Os discursos de saudação, puxados pelo produtor geral da Mostra, Guilherme Marques, avançaram no tom político. Falaram os representantes de alguns dos patrocinadores – o Diretor do Instituto Itaú Cultural, Eduardo Saron; o Diretor do Sesc São Paulo, Danilo Santos de Miranda; o Secretário Municipal de cultura, Alê Youssef, e ainda o produtor Celso Curi, em nome do Movimento Artigo 5º, que vem denunciando episódios de censura e organizando respostas. Foram recorrentes os chamados a favor da democracia e da liberdade de expressão contra a crescente onda obscurantista que tem avançado em tentativas de interdição das artes, da educação e da imprensa livres.
Multidão (Crowd) – fascínio e cansaço
O espetáculo de abertura da mostra, Multidão (Crowd), com coreografia da artista franco-austríaca Gisèle Vienne, impressionou pelo virtuosismo corporal dos atores-atrizes-bailarinos e bailarinas. A trupe, jovem, representa uma espécie de rave em um terreno abandonado. Ao som de hipnótica dance music, seus corpos conduzem pouco a pouco os espectadores à percepção de uma nova temporalidade. Se inicialmente nos angustiamos pela interminável trajetória dos movimentos em câmera lenta – que soa estranho a nós que vivemos no império do capital acelerado -, ao longo de uma hora e meia de espetáculo somos tragados por novas possibilidades rítmicas, como se fôssemos introduzidos a um transe religioso. Os corpos ora se movimentam em uma absorvente dinâmica compassada, ora se entregam a pequenas narrativas individuais, que nos revelam gestos a um só tempo violentos, eróticos, ternos.

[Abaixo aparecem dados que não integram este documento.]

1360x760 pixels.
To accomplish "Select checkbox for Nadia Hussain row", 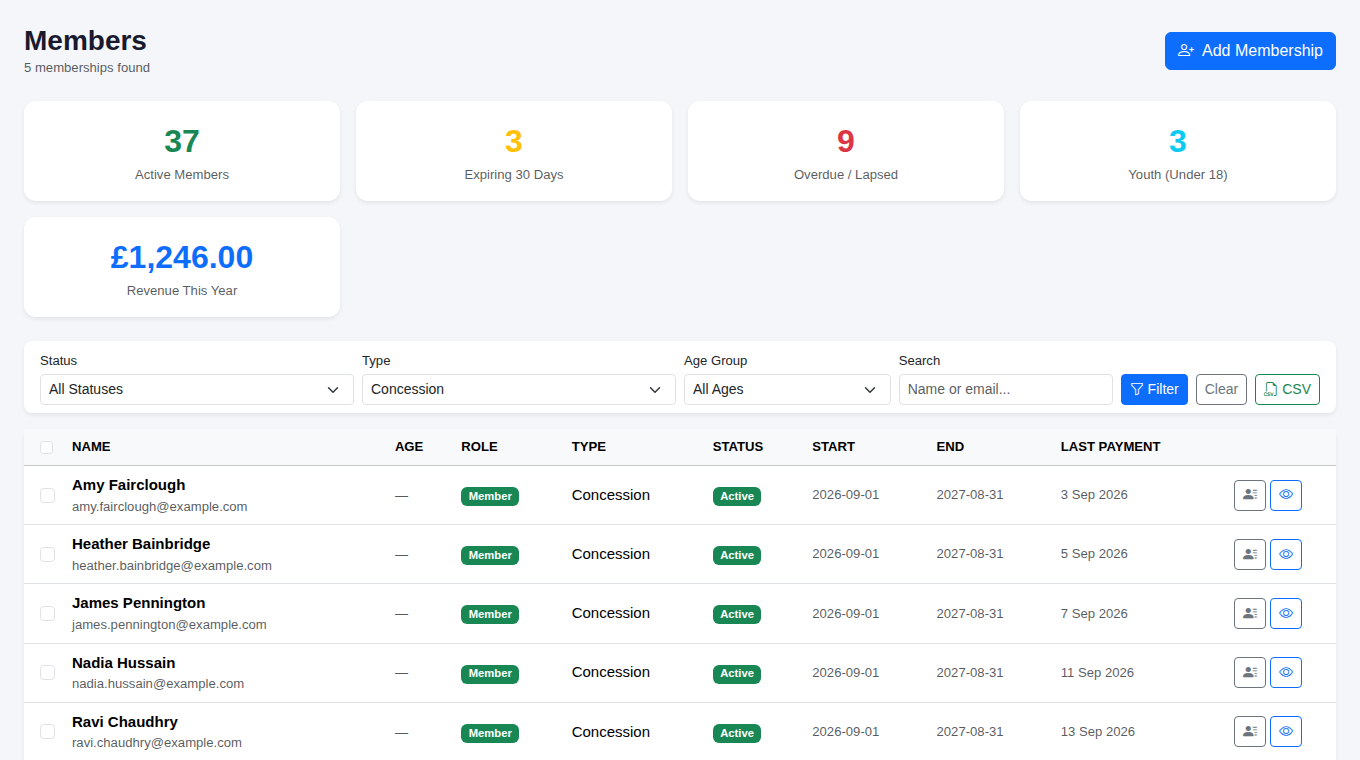I will coord(47,673).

No entanto, apesar da impressionante preparação física e da capacidade de seduzir pelo jogo rítmico, os corpos que se cansam nos cansam também, por não manterem a teatralidade acesa. O espetáculo joga com possibilidades de gestos mínimos em meio à multidão, mas ao fim da cena temos a impressão de que a repetição anula as individualidades, cuja potência se dilui. Ao fim e ao cabo, seria o cansaço um efeito intencionado? Conseguiriam aquelas individualidades realmente se afirmar em meio a uma dança ao mesmo tempo exuberante e trágica?
De qualquer modo, aqueles que se atraem e se repelem sugerem leituras para nossa própria existência. Na busca pelo prazer, ora nos deliciamos com os encontros, ora nos deparamos com a solidão em meio à celebração coletiva. Trata-se talvez da revelação da anomia diante do esfacelamento das subjetividades, um tema que vem dos modernos e chega ao paroxismo no tempo atual.